9/11-Film Premiere ohne irakischen Schauspieler

Jetzt ist es endgültig zu spät: Der irakische Schauspieler Lewis Alsamari fehlt bei der Premiere des Films "United 93". Er hat bis zuletzt kein US-Visum bekommen, um bei dem Start des Films über den 11. September in New York dabei zu sein.

New York - Noch wenige Stunden vor der Weltpremiere des ersten Hollywood-Films über den 11. September gab es kein Einreisevisum der US-Behörden für den irakischen Schauspieler Lewis Alsamari.

Alsamari, der 1995 aus dem Irak flüchtete und seitdem in Großbritannien lebt, spielt in "United 93" Saeed Alghamdi, den Anführer der vier al-Qaida-Terroristen an Bord der entführten Maschine. Das Flugzeug stürzte über einem Feld in Pennsylvania ab, nachdem sich die Passagiere zur Wehr setzten. Die Uraufführung des Films eröffnet heute Abend das Tribeca Film Festival. Alsamari wurde britischen und amerikanischen Medienberichten zufolge die Einreise in die USA verweigert.
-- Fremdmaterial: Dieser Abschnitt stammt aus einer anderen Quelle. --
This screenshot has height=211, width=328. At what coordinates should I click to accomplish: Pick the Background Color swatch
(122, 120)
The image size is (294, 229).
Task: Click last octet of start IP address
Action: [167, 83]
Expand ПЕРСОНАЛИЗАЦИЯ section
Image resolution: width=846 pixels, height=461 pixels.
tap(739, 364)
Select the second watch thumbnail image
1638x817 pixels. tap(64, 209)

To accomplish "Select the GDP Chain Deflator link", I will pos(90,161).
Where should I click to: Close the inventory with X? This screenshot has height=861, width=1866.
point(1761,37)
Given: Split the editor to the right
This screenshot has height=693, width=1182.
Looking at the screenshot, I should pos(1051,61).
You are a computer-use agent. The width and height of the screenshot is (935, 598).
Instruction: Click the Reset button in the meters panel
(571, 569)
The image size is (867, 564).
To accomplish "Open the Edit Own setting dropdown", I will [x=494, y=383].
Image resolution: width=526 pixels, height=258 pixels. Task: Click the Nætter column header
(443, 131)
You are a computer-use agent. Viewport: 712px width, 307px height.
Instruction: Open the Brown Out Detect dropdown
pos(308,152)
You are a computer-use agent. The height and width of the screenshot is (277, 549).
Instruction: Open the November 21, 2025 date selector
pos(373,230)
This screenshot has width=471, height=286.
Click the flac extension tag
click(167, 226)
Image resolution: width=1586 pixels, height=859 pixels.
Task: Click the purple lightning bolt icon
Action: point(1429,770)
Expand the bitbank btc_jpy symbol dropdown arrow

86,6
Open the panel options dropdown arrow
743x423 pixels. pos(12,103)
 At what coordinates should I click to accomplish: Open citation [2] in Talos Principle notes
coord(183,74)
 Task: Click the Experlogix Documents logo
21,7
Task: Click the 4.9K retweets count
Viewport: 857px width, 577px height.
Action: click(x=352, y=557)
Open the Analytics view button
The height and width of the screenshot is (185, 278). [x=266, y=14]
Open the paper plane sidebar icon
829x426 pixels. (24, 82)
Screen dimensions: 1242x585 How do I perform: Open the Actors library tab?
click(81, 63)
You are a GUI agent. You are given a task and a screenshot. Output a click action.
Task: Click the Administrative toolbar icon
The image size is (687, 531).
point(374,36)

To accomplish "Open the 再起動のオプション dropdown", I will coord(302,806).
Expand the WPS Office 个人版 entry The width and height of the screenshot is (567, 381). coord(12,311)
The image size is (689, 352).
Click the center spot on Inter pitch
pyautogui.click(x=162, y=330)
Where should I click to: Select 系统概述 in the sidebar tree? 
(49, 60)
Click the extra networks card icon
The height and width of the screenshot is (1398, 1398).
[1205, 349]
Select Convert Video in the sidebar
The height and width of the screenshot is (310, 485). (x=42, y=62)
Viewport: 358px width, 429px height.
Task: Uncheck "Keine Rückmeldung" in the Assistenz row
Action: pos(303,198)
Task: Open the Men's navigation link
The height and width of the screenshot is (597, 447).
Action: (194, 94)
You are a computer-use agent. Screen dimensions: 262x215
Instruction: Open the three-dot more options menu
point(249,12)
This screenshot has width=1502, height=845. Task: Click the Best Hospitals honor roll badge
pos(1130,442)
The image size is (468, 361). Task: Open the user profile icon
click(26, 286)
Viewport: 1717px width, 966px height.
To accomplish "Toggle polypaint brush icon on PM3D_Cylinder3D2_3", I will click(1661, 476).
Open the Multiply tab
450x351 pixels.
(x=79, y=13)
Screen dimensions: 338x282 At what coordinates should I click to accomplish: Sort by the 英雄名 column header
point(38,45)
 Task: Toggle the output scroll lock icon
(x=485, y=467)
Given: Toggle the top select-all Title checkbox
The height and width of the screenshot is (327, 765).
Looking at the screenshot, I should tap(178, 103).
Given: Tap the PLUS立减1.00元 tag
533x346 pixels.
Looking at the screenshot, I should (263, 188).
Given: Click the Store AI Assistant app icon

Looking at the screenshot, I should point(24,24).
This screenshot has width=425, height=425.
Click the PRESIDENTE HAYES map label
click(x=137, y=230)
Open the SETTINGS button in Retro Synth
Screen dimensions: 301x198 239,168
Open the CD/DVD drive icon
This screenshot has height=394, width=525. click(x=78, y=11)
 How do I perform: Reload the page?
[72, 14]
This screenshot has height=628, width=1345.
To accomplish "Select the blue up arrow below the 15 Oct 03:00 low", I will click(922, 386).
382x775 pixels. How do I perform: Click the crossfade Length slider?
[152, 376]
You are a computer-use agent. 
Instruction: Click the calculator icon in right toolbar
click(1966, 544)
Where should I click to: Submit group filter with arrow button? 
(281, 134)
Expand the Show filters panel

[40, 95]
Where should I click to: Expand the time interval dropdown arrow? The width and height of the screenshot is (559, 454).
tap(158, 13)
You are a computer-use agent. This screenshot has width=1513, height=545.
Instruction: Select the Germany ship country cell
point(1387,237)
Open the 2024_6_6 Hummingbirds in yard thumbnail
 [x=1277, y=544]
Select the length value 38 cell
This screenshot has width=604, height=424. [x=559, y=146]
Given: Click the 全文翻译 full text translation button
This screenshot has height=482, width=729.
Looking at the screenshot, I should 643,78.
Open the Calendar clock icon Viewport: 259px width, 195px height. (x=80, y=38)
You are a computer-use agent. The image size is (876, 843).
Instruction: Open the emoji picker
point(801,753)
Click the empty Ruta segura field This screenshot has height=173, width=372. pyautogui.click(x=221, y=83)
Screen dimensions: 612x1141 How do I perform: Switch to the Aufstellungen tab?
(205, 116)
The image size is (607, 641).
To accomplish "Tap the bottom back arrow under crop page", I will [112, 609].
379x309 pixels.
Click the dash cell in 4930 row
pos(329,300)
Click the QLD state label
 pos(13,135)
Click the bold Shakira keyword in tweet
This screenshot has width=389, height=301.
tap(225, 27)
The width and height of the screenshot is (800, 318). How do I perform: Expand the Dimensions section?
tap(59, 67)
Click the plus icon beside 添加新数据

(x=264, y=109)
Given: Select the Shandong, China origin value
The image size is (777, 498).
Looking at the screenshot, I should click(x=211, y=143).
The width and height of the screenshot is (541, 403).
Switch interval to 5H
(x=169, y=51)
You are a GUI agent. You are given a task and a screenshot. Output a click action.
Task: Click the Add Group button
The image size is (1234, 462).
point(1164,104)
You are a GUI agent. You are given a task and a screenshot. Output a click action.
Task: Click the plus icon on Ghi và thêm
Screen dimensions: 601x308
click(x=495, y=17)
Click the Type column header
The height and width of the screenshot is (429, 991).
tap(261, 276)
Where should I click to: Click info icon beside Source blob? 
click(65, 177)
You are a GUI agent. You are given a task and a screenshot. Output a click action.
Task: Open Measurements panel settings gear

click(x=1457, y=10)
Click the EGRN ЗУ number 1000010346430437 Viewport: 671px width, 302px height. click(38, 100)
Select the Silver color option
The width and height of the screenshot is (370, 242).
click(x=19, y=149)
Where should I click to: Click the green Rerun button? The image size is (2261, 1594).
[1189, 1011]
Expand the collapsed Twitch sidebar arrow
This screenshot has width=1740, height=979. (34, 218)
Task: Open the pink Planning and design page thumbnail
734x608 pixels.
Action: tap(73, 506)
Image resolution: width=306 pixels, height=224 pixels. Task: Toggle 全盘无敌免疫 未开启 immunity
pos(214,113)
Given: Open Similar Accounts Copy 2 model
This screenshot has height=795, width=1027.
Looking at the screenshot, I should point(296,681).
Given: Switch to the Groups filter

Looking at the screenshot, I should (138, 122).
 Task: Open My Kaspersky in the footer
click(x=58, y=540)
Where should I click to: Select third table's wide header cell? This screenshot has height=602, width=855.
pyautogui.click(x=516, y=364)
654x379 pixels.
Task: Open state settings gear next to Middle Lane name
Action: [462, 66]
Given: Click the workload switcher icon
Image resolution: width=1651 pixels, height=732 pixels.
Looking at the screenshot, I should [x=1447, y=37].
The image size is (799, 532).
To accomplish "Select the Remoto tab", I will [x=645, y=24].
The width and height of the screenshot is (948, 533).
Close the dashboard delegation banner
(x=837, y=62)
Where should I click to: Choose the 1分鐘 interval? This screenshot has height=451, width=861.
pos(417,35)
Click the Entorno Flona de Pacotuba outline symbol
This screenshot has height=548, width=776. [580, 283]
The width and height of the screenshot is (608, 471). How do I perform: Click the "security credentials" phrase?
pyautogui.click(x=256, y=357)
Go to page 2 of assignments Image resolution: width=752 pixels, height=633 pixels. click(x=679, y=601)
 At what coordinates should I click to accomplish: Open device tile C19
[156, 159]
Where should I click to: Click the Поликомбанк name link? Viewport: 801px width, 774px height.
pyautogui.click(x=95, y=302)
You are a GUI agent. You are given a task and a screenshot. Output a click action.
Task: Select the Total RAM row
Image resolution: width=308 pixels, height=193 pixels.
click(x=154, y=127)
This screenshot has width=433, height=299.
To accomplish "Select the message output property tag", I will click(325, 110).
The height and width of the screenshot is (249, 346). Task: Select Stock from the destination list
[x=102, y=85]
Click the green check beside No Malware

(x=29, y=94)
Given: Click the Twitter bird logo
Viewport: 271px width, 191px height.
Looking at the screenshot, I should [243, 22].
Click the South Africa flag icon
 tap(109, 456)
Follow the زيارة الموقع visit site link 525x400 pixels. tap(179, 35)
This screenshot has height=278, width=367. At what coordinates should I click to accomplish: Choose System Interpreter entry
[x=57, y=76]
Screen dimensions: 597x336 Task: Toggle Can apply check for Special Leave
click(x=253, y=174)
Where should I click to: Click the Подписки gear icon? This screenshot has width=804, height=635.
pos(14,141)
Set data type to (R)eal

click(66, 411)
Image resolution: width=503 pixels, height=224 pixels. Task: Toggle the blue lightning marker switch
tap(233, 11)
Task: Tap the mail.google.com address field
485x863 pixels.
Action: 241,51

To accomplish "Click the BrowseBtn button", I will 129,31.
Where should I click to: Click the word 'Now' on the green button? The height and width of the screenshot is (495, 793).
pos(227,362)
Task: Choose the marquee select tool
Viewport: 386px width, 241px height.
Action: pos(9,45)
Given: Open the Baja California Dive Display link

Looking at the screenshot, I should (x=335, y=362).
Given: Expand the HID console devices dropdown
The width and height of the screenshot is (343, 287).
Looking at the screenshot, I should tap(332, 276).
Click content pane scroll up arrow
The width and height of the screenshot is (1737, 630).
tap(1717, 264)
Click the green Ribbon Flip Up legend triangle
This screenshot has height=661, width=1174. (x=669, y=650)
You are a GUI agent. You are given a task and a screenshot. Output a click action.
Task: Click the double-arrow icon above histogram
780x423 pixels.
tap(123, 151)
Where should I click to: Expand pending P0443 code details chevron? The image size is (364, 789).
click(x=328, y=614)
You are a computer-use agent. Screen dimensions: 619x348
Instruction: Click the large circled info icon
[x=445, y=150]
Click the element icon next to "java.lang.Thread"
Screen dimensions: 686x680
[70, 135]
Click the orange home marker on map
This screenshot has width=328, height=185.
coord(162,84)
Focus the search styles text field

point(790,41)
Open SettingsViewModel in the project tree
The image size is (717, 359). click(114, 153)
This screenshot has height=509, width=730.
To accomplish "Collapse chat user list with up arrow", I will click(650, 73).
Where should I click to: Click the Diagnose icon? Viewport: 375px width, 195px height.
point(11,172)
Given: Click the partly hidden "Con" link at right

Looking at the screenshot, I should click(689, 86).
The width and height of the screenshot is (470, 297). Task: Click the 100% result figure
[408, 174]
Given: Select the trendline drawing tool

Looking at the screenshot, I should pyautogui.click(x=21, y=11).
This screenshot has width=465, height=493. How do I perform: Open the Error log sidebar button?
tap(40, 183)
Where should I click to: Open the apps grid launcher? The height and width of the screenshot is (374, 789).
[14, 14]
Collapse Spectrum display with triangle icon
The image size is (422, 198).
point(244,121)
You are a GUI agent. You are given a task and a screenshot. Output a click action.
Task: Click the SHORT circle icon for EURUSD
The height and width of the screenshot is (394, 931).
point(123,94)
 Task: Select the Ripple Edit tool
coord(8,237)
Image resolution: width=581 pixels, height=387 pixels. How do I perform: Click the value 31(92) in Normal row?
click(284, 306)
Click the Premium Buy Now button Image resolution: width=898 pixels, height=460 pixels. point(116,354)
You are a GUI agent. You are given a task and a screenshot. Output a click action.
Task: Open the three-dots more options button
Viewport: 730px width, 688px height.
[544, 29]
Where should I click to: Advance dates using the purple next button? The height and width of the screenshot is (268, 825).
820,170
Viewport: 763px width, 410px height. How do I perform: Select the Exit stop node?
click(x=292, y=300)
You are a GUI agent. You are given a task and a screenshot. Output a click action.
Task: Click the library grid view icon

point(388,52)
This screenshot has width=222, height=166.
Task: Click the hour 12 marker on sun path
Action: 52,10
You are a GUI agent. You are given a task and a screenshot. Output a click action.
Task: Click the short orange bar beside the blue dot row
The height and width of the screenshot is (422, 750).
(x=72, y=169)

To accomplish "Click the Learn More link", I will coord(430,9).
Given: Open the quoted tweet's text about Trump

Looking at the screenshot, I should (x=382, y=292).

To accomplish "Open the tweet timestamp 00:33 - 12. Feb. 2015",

Alsamari hatte vermutet, dass die Probleme bei der Ausstellung eines Visums etwas mit seinem Militärdienst in der irakischen Armee zu tun habe, den er Anfang der Neunziger unter dem Regime des Diktators Saddam Hussein absolviert hat.  "Ich glaube, es geht darum, dass ich immer noch irakischer Staatsbürger bin und in der Armee gekämpft habe - aber dazu wurde ich gezwungen", sagte er der britischen Zeitung "Evening Standard".

Für die Dreharbeiten zum Film konnte Alsamari in die USA einreisen. Anders als andere Schauspieler habe er aber nur ein Einmal-Visum bekommen. Nicht bei der Premiere dabei sein zu können, wäre eine große Enttäuschung für ihn, sagte der Schauspieler vor einigen Tagen. Er habe den Film immer noch nicht ganz gesehen.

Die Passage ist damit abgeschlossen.